#### GOAL
Please put the lines of the material below into a numbered list, starting at the line that contains "Collapse the Home" and stopping after the line that contains "1568x707 pixels. pos(1517,423)". Include only those lines and leave out any blank ones.

#### DATA LISTING
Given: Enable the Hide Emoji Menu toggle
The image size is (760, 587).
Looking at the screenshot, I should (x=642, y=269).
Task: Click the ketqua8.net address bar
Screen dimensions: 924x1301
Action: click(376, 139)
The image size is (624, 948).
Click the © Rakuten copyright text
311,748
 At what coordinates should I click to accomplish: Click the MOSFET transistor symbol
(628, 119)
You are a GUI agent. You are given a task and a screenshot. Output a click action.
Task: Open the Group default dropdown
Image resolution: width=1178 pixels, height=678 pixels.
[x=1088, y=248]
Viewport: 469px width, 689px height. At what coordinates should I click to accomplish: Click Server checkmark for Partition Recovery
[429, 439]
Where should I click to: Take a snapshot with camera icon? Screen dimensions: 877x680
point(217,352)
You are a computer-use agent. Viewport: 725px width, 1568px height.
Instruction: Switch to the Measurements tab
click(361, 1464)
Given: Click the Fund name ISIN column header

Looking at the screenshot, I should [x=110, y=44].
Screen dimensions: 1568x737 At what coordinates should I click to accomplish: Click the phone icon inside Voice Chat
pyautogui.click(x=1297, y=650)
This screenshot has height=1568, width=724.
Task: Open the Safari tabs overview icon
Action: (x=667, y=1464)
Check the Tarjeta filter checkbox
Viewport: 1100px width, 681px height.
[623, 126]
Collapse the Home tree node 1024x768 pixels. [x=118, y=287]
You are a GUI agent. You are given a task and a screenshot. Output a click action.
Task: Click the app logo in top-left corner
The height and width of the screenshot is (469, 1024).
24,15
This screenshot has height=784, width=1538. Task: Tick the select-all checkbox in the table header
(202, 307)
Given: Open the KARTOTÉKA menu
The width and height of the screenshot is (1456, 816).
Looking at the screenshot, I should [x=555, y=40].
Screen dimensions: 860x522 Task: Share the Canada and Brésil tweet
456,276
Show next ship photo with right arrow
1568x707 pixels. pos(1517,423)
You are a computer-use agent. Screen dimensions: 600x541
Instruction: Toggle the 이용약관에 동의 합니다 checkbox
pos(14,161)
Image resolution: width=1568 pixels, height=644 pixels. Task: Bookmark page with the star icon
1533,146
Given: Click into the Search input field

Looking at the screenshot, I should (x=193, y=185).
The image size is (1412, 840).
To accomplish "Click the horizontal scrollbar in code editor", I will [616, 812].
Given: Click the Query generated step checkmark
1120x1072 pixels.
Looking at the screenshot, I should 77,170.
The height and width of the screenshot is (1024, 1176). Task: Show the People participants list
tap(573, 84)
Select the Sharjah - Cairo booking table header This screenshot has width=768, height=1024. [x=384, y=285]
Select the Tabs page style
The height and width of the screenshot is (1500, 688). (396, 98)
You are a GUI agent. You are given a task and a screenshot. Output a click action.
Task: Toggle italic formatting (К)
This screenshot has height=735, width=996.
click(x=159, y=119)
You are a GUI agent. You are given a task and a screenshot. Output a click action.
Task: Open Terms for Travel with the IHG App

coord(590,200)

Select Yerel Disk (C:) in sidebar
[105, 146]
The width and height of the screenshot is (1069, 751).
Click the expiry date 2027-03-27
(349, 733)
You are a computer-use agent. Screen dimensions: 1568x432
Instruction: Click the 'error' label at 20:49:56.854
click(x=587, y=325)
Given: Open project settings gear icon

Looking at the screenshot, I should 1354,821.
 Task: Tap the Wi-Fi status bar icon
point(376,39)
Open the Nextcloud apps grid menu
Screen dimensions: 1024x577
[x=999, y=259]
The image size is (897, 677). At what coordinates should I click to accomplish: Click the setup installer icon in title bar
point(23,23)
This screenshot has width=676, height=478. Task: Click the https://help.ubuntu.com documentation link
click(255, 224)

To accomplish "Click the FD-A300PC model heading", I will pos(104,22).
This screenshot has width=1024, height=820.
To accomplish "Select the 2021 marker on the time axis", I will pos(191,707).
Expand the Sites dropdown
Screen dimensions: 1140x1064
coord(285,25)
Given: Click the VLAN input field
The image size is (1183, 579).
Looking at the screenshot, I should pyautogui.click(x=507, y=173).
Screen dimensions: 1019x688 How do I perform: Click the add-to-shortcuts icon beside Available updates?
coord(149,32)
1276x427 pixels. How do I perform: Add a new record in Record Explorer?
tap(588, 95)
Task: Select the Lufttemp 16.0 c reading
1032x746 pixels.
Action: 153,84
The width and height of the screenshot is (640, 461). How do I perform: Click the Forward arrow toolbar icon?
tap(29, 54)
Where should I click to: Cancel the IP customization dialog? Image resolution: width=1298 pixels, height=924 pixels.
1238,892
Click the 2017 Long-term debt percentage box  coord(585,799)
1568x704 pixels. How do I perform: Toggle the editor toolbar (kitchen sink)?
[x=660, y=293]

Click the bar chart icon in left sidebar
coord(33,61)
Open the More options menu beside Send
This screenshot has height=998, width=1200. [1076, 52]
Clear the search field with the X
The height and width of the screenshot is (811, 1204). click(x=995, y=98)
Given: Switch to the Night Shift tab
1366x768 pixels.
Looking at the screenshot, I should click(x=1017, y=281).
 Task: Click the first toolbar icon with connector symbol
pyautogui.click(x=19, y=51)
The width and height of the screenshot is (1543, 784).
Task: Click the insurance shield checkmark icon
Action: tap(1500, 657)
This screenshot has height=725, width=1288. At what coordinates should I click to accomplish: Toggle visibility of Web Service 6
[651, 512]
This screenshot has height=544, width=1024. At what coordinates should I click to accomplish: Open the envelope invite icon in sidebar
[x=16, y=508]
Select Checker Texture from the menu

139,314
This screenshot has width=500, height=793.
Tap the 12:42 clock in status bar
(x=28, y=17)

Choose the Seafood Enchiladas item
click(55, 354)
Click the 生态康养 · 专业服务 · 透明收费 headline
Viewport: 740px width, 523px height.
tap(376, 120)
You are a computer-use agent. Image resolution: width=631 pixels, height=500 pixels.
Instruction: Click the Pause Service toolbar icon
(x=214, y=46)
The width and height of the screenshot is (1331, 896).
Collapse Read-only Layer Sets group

#### COMPLETED EXERCISE
1. Collapse the Home tree node 1024x768 pixels. [x=118, y=287]
2. You are a GUI agent. You are given a task and a screenshot. Output a click action.
3. Task: Click the app logo in top-left corner
4. The height and width of the screenshot is (469, 1024).
5. 24,15
6. This screenshot has height=784, width=1538. Task: Tick the select-all checkbox in the table header
7. (202, 307)
8. Given: Open the KARTOTÉKA menu
9. The width and height of the screenshot is (1456, 816).
10. Looking at the screenshot, I should [x=555, y=40].
11. Screen dimensions: 860x522 Task: Share the Canada and Brésil tweet
12. 456,276
13. Show next ship photo with right arrow
14. 1568x707 pixels. pos(1517,423)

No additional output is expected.